Au lieu d’Olympie, je vous supplie d’agréer le présent Mémoire. Pouvez-vous, mes divins anges, avoir la bonté de le faire recommander par M. le comte de Choiseul ? Le frère du capitaine[1] qui veut tirer du canon contre les Hanovriens et Prussiens est connu de M. le comte de Choiseul, et reçoit quelquefois des ordres de lui pour nos limites.

On ne demande qu’un mot ; ce mot est juste. L’officier qui a la rage de servir est très-bon ; enfin je vous demande instamment cette grâce.

Je ne sais plus que penser de mon Schouvalow : on n’a rien fait pour lui ; il voulait voyager, et il reste à sa cour. Je suis encore très-incertain sur le traité des Borusses avec les Russes. Qui vous eût dit, quand nous étions petits, qu’un jour ces Scythes tiendraient la balance de l’Europe ? Pauvres petits Français, ce n’est pas vous encore qui la tenez. Il faut espérer que nous ne serons pas toujours dans la boue ; mais jusqu’ici nous jouons un triste rôle, malgré le prodigieux succès de la farce italienne[2].

Divins anges, continuez vos bontés à la marmotte des Alpes.
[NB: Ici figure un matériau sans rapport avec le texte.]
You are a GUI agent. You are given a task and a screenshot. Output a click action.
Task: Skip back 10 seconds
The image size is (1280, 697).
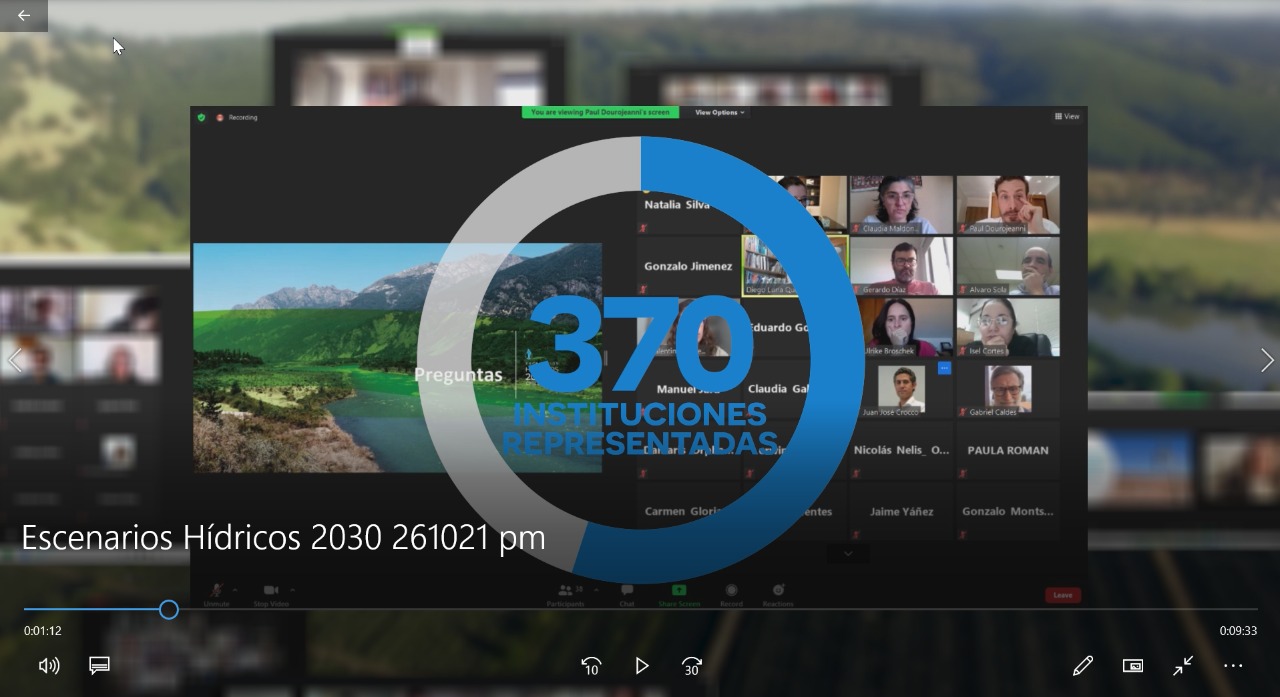pos(591,666)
4858. — À M. LE MARQUIS DE THIBOUVILLE.
Ferney, 14 mars.

Mon cher Catilina, vous êtes trop bon et moi trop vif : cela est honteux à mon âge. De quoi me suis-je avisé d’envoyer une esquisse où les couleurs et les attitudes manquaient entièrement ? Mais je voulais consulter ; je voulais voir si de cette esquisse on pouvait faire un tableau. L’ouvrage enfin est près d’être terminé : le rôle d’Olympie est sans contredit le plus beau, et son amour nous paraît si touchant que nous craignons que Statira ne révolte, et qu’on ne la regarde comme une mauvaise religieuse, comme une dévote implacable qui meurt de rage de ce que sa fille aime un très-bon mari, très-repentant de ses fautes de jeunesse. Nous répétons la pièce ; nous la jouons incessamment sur le théâtre le mieux décoré, le mieux éclairé, avec les plus beaux habits, les plus jolies prêtresses, la plus grande illusion ; la pompe, la décence, la magnificence, rien ne nous manquera,

  1. Il s’appelait Marchand de La Houlière.
  2. Voyez une note sur la lettre 4843.